Review: 28 years later by Danny Boyle is evilly unbridled of Punk Rock energy

Review: 28 years later by Danny Boyle is evilly unbridled of Punk Rock energy

Danny Boyle He is not interested in giving you a comfortable horror experience, and that’s exactly why 28 years later It affects so strong. The third voice in the saga of the Rage virus is raw, relentless and absolutely unbridled in the best way.

From his opening moments, this film is announced with punk-rock energy and does not surrender. It is not here to deliver a safe and nest sequel. It is here to push your face into the mud, to snatch your heart and somehow makes you feel something in the middle of chaos. I loved this movie!

Boyle, working again with the writer Alex Garlanddoes not only come back to the world of 28 days laterIt reinvents it and gives the public something unexpected and crazy.

The film focuses on a remote island community still in quarantine almost three decades after the outbreak of the virus. A father (Aaron Taylor-Johnson) He takes his 12 -year -old son, Spike, on a dangerous rite of passage in the mainland, a place where the monsters infected with wandering anger and survival is a form of brutal art. Immediately, you are immersed in a world where violence is routine and childhood has not placed.

Spike’s father pushes him in danger and is proud when Spike makes his first killing. Their dynamic never feels manipulative; Instead, it is a robust portrait of a parent who holds a warrior from a child, regardless of the cost. It’s a wild film for maturity!

It is seriously a story of maturity soaked in blood. Spike’s first mission is intense and traumatic like anything has shown us the franchise, but what is striking is how normal it is everything.

Boyle does not jump. The horror here is not only the infect, he is looking at a child to be modeled in a survivor in a world that no longer allows innocence. Alfie WilliamsPlaying Spike, gives honest and compelling performance. It is a type of quiet emotional power that cuts the carnage.

Things change march when Spike returns from his first adventure to the mainland. Her mother is sick and is terrified and desperate, so the boy’s sangaiola outside their community to find a doctor who is said to be deep in the mainland.

What follows is a hard but strangely beautiful survival journey. We are treated with splendid northern British landscapes, quiet forests, hills desserts, fallen cities, all crawling with the danger of the infected, and are equally terrifying as they have never evolved in different ways.

One thing he does 28 years later So fascinating is that it is more reflective than the previous voices, interested not only with jumping scars or chase sequences, although it has PL; Enty of those moments, but in the emotional scars left behind.

Ralph Fiennes Play the mysterious doctor, a figure we take will be unbalanced, but it turns out to be one of the most human characters in the film. His scenes with Spike offer something rare in this franchise … tenderness. But in a dark, twisted and WTF way.

Visually, the film is fantastic. I love the energetic and unique cinematographic style of Boyle that merges the portable chaos with pictorial shots, giving the film is an immediacy and a disturbing beauty. Editing occasionally cuts in movies and surreal images, transforming parts of the film into something that seems to be a fragmented memory of a civilization that has long since disappeared.

Add the Grytty Sound Design and a Moonful soundtrack, and you have a film experience that seems alive and constantly to the limit.

Not everyone will be on board with where this movie goes. Some narrative choices are bizarre. The third act takes in particular some wild oscillations that certainly divide the spectators. The end of the film in particular was so unexpected and crazy, but I loved the film for that! I loved the ending!

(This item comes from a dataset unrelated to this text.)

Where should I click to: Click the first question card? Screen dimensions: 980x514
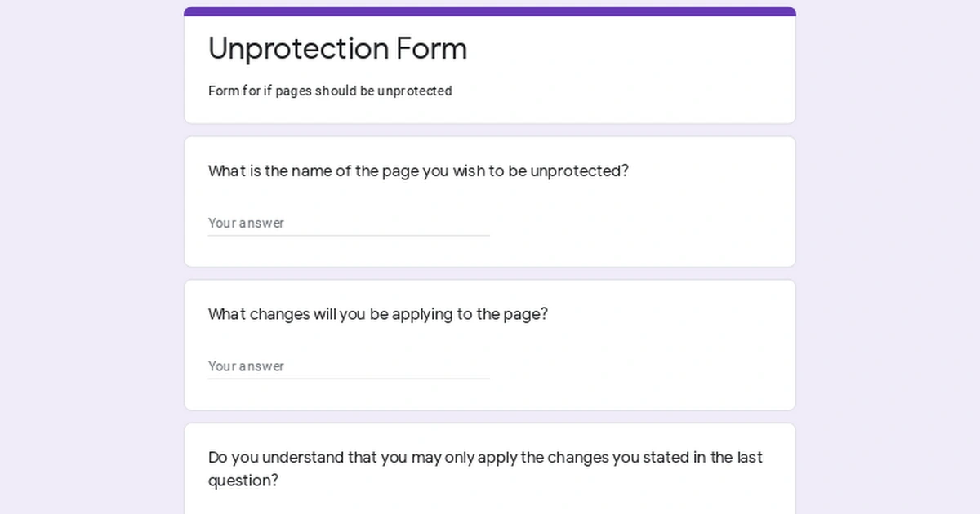[490, 202]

28 years later He doesn’t care about playing us safely. It is a bold evolution of the franchise that asks for more from its audience emotionally, intellectually and viscerally. And if you are willing to go on for the trip, reward you with an extraordinary cinematographic experience.

In the end, this is not just a great horror sequel, it is an extraordinary in the genre. Boyle and Garland made a fierce, unpredictable and unexpectedly moving film. It is an elegy soaked in blood for a world that has fallen apart and a powerful reminder that even in the darkest times, a fragment of humanity can still shine.